• [Records from a data collection]:
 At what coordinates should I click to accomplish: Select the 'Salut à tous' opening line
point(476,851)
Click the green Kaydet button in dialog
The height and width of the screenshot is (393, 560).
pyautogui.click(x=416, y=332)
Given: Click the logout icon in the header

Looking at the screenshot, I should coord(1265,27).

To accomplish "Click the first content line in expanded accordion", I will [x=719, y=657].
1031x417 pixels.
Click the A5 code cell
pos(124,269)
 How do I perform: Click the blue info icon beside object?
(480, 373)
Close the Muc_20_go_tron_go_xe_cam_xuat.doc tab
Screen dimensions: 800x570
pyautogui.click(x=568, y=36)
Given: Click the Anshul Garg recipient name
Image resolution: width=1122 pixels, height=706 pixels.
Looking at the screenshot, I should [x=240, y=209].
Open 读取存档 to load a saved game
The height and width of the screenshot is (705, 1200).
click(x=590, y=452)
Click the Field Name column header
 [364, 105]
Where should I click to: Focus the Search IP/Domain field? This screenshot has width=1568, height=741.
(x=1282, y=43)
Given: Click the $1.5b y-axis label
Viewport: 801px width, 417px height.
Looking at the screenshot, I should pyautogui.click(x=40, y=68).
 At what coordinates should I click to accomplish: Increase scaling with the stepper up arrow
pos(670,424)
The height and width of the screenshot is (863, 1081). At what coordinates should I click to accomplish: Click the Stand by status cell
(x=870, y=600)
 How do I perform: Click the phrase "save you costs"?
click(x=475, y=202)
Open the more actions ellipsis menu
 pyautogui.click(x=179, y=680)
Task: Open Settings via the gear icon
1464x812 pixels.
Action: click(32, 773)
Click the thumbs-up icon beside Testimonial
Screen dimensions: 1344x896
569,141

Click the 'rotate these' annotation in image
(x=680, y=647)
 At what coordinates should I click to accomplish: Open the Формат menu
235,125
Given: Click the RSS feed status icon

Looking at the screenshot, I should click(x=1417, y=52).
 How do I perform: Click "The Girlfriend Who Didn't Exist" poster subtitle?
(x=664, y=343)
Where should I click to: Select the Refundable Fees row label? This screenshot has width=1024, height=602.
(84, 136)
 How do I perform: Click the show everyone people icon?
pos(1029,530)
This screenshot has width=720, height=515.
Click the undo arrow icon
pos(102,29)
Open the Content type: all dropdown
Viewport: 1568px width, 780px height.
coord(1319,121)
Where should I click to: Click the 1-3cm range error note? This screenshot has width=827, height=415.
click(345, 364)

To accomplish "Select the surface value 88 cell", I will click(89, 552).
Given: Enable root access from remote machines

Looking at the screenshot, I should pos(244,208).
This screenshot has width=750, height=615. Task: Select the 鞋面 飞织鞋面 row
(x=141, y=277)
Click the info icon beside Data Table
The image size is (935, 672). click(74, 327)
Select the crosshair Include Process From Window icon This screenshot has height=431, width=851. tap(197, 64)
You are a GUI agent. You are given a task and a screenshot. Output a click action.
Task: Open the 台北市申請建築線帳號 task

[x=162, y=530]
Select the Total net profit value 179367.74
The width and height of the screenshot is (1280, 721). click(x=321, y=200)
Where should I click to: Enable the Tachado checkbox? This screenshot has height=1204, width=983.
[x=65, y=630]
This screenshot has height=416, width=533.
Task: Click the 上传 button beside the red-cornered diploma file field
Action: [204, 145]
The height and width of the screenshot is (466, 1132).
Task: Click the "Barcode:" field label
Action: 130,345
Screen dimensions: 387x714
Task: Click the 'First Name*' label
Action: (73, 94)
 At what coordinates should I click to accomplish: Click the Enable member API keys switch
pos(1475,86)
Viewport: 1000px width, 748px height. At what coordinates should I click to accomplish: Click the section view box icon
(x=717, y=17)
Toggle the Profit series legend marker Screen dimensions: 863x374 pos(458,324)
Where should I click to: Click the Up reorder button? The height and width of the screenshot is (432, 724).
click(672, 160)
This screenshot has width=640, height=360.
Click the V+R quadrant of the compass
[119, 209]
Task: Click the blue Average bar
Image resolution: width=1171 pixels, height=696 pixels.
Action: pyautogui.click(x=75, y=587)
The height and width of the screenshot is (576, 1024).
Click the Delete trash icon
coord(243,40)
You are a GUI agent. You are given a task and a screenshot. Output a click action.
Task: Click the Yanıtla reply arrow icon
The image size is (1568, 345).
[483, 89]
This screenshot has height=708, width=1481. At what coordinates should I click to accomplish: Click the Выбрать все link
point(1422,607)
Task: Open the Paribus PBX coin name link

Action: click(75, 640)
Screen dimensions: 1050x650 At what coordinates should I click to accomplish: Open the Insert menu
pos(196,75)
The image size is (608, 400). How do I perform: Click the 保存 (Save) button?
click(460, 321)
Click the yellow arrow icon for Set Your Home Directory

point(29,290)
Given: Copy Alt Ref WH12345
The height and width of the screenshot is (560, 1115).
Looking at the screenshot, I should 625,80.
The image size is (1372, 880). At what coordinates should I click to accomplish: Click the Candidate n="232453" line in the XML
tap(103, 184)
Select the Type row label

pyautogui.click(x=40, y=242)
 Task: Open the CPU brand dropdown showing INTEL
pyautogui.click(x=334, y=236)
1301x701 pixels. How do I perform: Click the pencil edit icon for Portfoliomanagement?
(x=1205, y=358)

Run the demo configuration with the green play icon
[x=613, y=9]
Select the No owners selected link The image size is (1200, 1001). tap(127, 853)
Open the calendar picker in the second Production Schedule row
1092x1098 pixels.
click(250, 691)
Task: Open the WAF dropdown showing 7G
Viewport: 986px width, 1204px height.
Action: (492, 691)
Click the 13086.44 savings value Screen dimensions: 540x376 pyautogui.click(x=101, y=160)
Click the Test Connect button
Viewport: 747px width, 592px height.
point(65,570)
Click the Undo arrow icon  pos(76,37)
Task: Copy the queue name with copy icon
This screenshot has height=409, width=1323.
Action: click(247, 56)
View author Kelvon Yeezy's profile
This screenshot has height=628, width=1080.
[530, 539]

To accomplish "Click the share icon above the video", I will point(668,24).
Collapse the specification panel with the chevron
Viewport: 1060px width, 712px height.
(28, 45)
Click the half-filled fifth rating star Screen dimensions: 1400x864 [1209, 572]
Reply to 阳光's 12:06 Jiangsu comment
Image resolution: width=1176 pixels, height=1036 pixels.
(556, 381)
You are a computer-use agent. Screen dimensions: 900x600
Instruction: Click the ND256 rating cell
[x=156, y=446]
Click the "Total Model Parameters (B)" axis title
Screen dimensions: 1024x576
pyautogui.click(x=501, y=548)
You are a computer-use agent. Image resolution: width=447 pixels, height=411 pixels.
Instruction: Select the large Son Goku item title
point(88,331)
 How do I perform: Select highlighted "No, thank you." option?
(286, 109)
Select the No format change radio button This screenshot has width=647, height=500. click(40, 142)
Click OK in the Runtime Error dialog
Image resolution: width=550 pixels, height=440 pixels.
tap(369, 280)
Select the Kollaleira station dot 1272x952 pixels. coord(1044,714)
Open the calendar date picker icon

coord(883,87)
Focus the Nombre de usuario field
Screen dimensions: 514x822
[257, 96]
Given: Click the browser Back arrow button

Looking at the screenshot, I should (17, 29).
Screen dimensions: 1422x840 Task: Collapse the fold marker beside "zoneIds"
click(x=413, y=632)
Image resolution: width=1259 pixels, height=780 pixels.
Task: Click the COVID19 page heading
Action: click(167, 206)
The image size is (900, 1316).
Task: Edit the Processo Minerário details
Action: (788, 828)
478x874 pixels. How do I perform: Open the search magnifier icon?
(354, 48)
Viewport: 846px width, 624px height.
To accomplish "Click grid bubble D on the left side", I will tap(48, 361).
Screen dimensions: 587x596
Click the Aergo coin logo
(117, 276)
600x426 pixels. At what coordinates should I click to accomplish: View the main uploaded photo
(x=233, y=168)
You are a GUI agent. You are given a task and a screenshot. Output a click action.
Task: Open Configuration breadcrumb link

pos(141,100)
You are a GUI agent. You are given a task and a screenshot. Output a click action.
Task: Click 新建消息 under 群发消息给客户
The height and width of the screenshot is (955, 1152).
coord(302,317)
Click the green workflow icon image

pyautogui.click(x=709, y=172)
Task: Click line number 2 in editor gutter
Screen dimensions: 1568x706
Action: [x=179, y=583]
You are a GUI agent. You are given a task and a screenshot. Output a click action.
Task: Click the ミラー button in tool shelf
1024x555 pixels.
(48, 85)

• [Directions for this task]: Count how many lines in the data contain the word "dialog", giving the number without comment.

• [Solution to this task]: 2